Experts are just as — if not more — concerned. According to Jessica Ramirez, retail research analyst at Jane Hali & Associates, a limited e-commerce presence, combined with the broader downturn in discretionary spending, could reverberate across off-pricers’ balance sheets.
“E-commerce has been booming, and if you want something at a more economical price, the options are online,” she said. “People aren’t spending their dollars on off-price apparel, and they don’t want to be in stores right now. That could change depending on COVID vaccines, and if we continue to get stimulus checks, there’s likely to be pent-up demand, but we’re cautious because they rely so heavily on actual footfall, and it will take time for the consumer to return to stores to relive that experience of a physical hunt. That’s something that won’t happen overnight.”
What’s more, off-pricers are currently facing heavy competition from their online counterparts: Resale marketplaces like ThredUp and The RealReal are able to provide a similar treasure-hunt experience online as well as deliver cost savings on branded merchandise in a clutter-free — and, more importantly today, COVID-free — environment. While millennials used to make up a larger portion of resale consumers, insiders suggest that such marketplaces are now gaining ground across all demographics.
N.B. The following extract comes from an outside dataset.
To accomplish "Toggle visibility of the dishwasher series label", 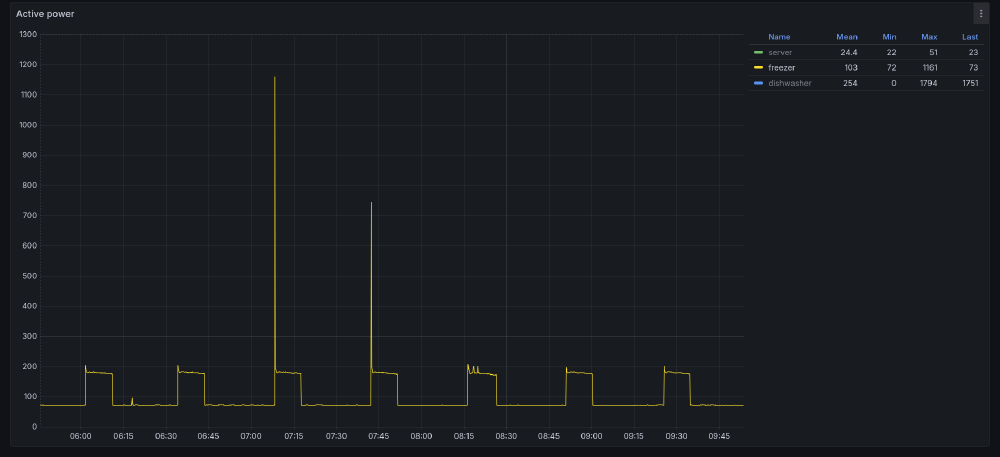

“I think the ‘thrill of the hunt’ from a consumer behavior perspective is absolutely still there, but it has shifted to other avenues, other brands and other opportunities,” Engel said. “People are much more open to the resale market right now than they’ve been in the past, and that’s going to be threatening to off-price that relies on physical interaction.”
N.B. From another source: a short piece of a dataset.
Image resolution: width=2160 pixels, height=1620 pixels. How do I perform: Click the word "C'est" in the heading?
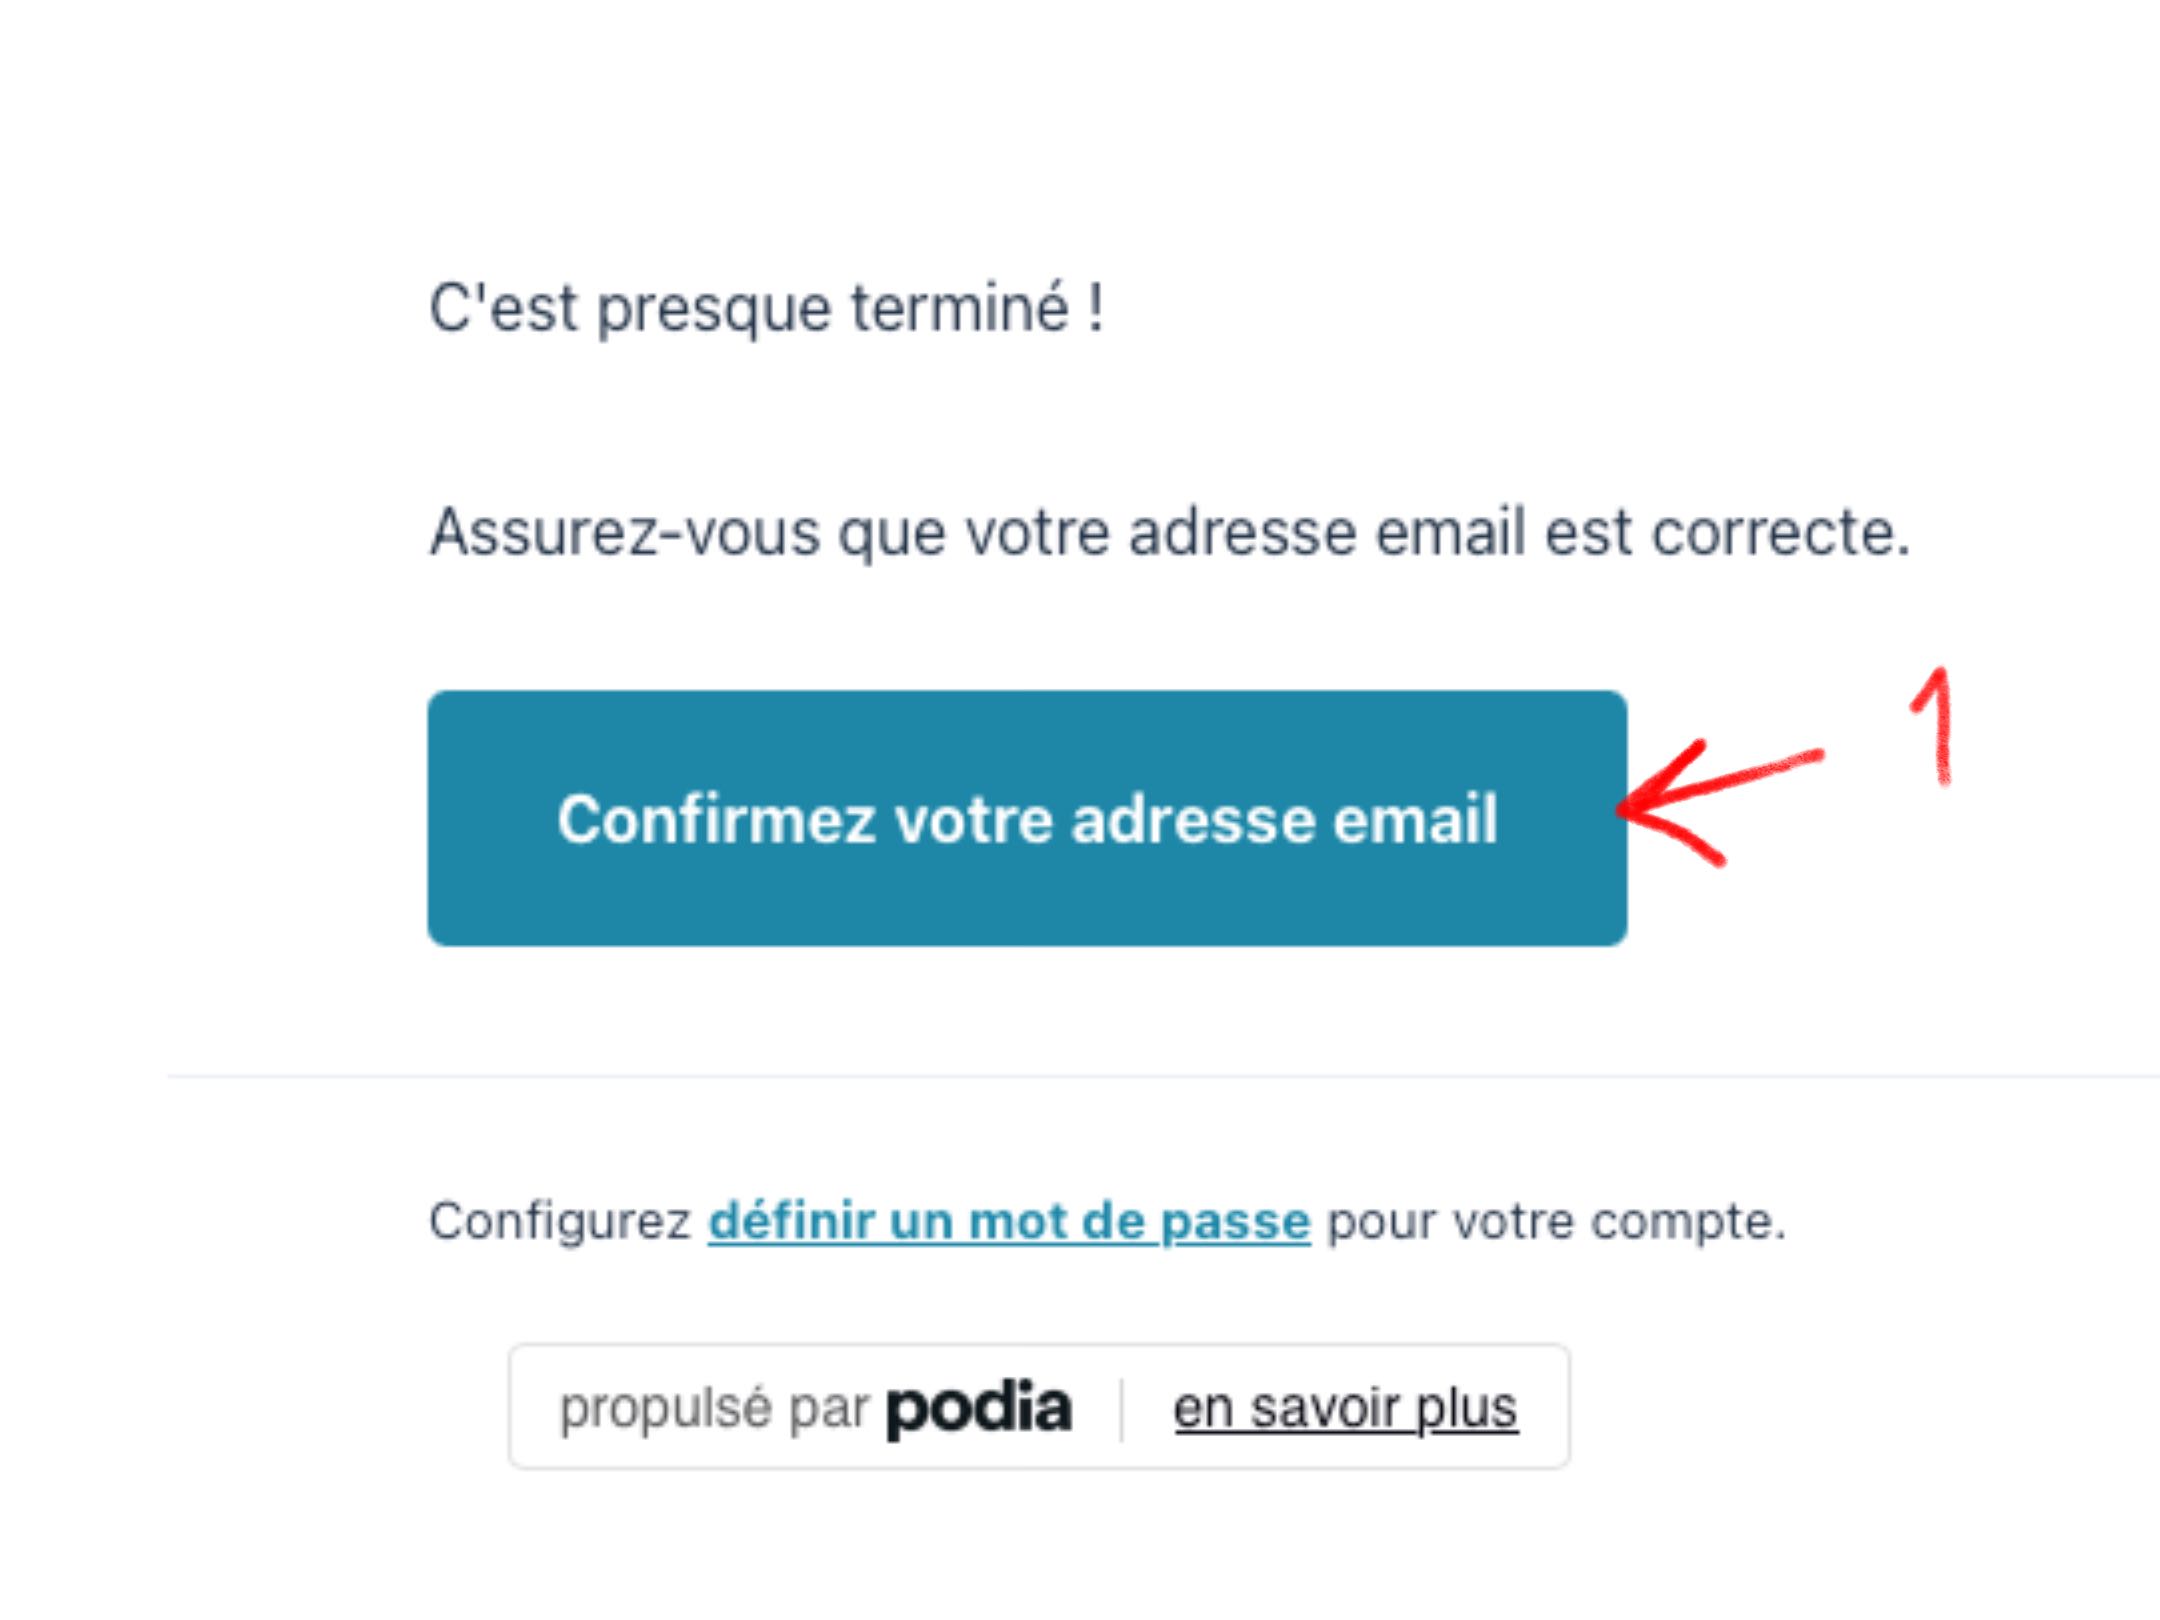(503, 307)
But it’s not all bad news for off-pricers: While the fashion apparel and footwear categories in general have seen declines due to a lesser need for new clothing and shoes, home-bound consumers appear to be spending their dollars on decor and furnishings for their houses and apartments. This shift has boosted retailers like The TJX Companies Inc., whose Marmaxx division — comprised of Marshalls and TJ Maxx in the U.S. — saw a 10% decline in sales in Q3 2021, while HomeGoods delivered another quarter of double-digit comps, growing 15% in the period ended Oct. 31.
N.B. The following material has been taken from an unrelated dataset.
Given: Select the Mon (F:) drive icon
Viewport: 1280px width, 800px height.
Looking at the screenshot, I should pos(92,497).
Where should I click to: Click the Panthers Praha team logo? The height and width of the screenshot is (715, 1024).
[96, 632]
“On the clothing front, it’s going to take a long time to see that ship right itself. But if you look at off-price stores with home products, you see lines around the corner because people are really investing in home goods,” said Dara Busch, president of consumer practice at 5WPR. “It’s all about merchandising and looking at what people are buying right now, but off-price apparel brands have a tough road ahead of them for sure.”